Targeting RdRp of SARS-CoV-2 with De Novo Molecule Generation

Abstract

Viruses are known for their extremely high mutation rates, allowing them to evade both the human immune system and many forms of standard medicine. Despite this, the RNA dependent RNA polymerase (RdRp) of the RNA viruses has been largely conserved, and any significant mutation of this protein is unlikely. The recent COVID-19 pandemic presents a need for therapeutics. We have designed a de novo drug design algorithm that generates strong binding ligands from scratch, based on only the structure of the target protein’s receptor. In this paper, we applied our method to target SARS-CoV-2 RdRp and generated several de novo molecules.
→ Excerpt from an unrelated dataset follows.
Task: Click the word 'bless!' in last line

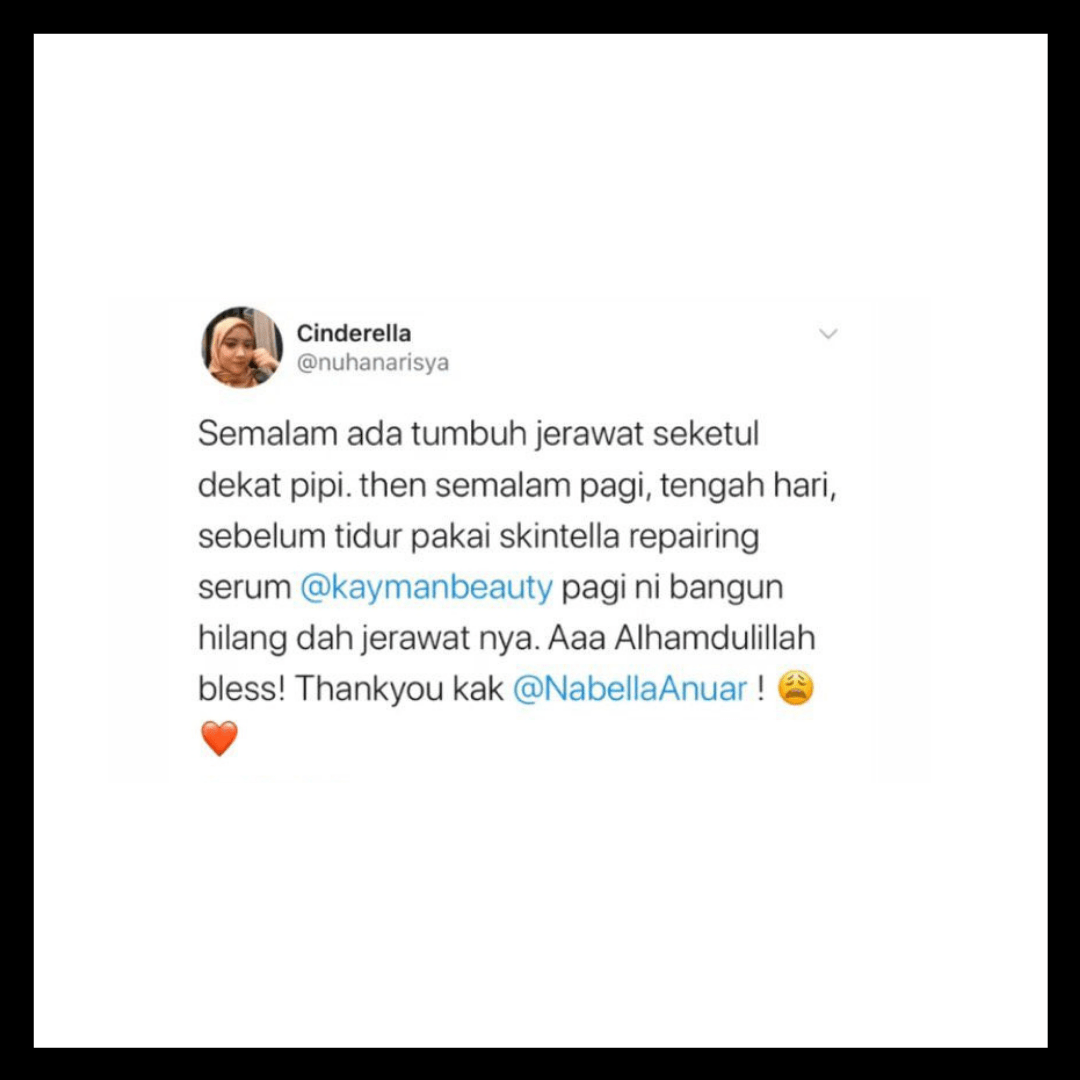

We then chose some drug molecules based on the structural similarity to some of our strongest binding de novo molecules. Subsequently, we showed, using rigorous all-atom explicit-water free energy calculations in near-microsecond time scales using state-of-the-art well-tempered metadynamics simulations, that some of our de novo generated ligands bind more strongly to RdRp than the recent FDA approved drug remdesivir in its active form, remdesivir triphosphate (RTP). We elucidated the binding mechanism for some of the top binders and compared it with RTP. We believe that this work will be useful both by presenting lead structures for RdRp inhibition and by delivering key insights into the residues of the protein potentially involved in the binding/unbinding of these small molecule drugs, leading to more targeted studies in the future.